== Data extract ==

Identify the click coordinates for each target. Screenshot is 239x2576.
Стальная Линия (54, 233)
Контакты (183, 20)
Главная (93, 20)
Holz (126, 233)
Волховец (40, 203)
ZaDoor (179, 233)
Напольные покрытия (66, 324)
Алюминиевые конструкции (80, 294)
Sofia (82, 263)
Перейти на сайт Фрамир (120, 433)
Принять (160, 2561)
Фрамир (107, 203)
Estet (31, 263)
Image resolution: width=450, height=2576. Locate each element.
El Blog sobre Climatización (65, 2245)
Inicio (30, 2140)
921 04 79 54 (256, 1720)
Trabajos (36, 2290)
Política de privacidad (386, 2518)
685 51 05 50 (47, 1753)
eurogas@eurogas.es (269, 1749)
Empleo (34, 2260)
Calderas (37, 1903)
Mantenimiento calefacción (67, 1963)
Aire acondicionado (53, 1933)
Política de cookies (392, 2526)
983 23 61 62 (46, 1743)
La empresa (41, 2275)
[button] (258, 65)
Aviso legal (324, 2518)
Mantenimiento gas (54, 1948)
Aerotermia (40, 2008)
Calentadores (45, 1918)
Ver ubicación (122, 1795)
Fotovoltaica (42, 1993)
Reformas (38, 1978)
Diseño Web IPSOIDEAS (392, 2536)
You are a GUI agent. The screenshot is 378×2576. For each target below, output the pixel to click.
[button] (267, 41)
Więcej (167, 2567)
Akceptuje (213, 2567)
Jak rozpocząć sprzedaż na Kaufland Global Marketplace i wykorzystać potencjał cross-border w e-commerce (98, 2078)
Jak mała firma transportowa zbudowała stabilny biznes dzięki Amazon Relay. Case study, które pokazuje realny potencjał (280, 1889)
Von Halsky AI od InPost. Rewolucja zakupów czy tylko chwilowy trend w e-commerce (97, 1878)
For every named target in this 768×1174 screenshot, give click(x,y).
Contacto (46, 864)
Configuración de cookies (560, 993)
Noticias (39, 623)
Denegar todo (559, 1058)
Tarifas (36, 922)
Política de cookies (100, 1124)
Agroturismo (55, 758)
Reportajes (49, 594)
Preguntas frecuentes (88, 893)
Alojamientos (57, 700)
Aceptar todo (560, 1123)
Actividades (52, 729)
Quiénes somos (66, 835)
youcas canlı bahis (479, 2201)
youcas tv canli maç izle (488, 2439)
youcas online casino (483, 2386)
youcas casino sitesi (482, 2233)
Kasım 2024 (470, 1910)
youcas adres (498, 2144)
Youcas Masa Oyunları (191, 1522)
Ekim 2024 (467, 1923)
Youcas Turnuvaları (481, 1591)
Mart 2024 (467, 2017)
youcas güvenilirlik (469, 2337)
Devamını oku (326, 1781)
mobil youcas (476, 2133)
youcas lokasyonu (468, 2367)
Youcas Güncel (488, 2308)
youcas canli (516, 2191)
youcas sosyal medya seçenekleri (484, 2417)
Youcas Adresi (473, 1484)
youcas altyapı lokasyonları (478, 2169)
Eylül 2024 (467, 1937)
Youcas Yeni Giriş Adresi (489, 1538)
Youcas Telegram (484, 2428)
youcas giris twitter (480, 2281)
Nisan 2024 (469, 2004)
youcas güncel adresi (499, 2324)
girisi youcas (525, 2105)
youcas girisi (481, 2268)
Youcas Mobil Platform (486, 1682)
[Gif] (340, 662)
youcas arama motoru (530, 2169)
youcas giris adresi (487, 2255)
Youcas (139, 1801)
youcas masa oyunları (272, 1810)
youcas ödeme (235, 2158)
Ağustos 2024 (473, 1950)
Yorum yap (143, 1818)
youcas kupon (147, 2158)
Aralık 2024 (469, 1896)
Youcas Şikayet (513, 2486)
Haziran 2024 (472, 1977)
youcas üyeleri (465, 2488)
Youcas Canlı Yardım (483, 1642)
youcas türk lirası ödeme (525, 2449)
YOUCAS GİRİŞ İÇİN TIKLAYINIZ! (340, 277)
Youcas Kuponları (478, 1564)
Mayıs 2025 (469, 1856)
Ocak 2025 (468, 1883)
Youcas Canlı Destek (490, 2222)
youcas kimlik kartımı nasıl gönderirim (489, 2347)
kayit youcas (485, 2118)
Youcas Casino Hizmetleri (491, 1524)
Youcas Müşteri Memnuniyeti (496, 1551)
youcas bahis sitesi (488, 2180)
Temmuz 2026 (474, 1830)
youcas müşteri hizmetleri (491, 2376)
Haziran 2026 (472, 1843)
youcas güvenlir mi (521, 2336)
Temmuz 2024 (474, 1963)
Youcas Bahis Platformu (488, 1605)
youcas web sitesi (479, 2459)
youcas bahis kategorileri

===

→ **What is needed**: Copy every line from the records above that contains the string "potencjał".

→ **Solution to the problem**:
Jak rozpocząć sprzedaż na Kaufland Global Marketplace i wykorzystać potencjał cross-border w e-commerce (98, 2078)
Jak mała firma transportowa zbudowała stabilny biznes dzięki Amazon Relay. Case study, które pokazuje realny potencjał (280, 1889)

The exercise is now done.